> [Exercise task] Format each line of the data below as one string in a JSON list, skipping any blank lines. Leave the pictures out of your answer.
___ Supplied data ___
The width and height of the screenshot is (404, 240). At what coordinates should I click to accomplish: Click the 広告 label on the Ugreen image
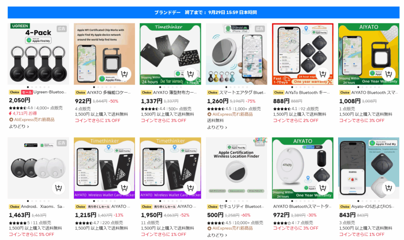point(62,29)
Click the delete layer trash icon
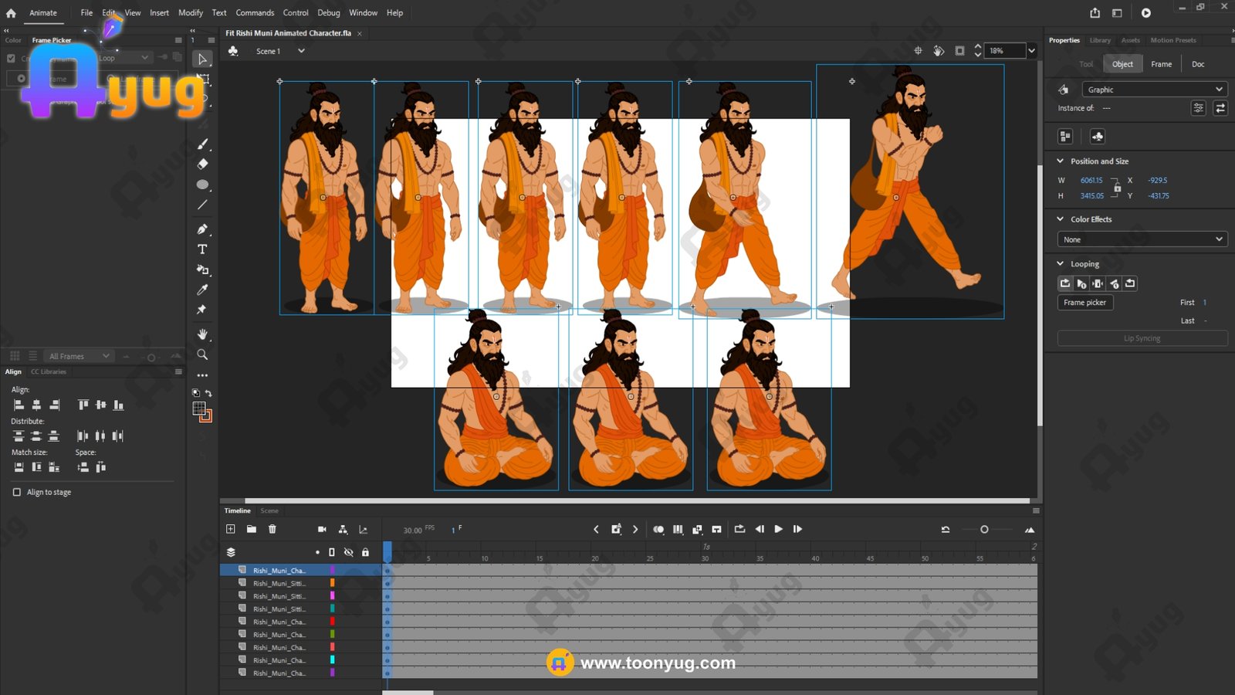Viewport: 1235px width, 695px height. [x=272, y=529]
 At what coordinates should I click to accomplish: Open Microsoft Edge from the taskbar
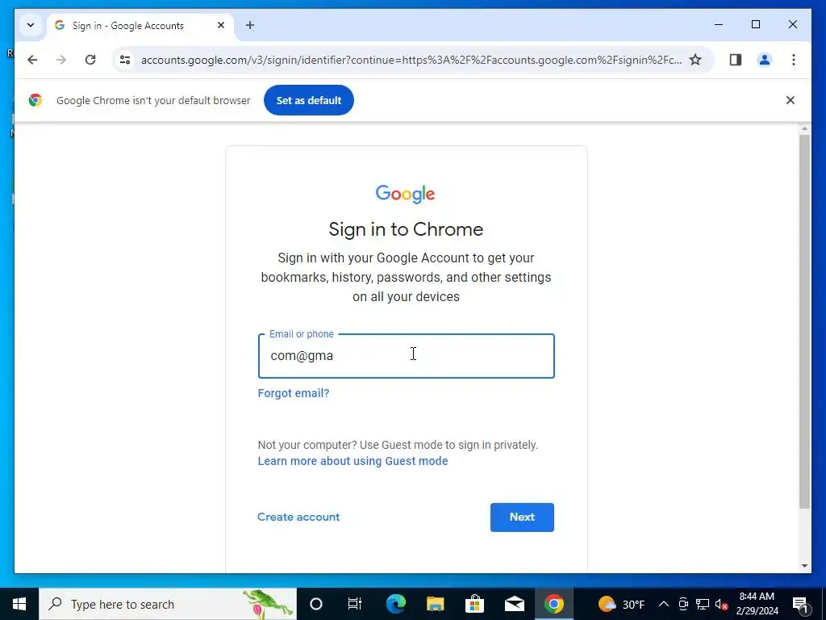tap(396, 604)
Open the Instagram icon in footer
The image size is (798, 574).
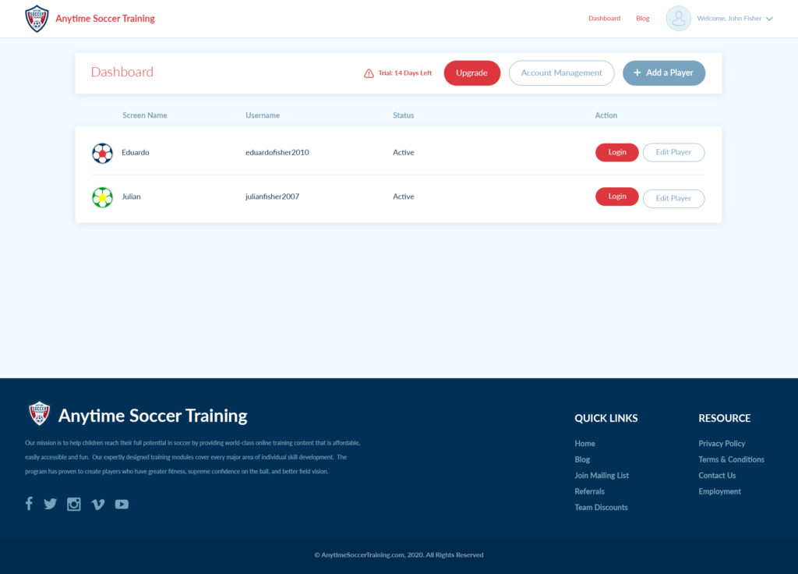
___
> [Problem solution]
[
  "The width and height of the screenshot is (404, 240). At what coordinates should I click to accomplish: Click the 広告 label on the Ugreen image",
  "point(62,29)",
  "Click the delete layer trash icon",
  "Viewport: 1235px width, 695px height. [x=272, y=529]",
  " At what coordinates should I click to accomplish: Open Microsoft Edge from the taskbar",
  "tap(396, 604)",
  "Open the Instagram icon in footer",
  "The image size is (798, 574)."
]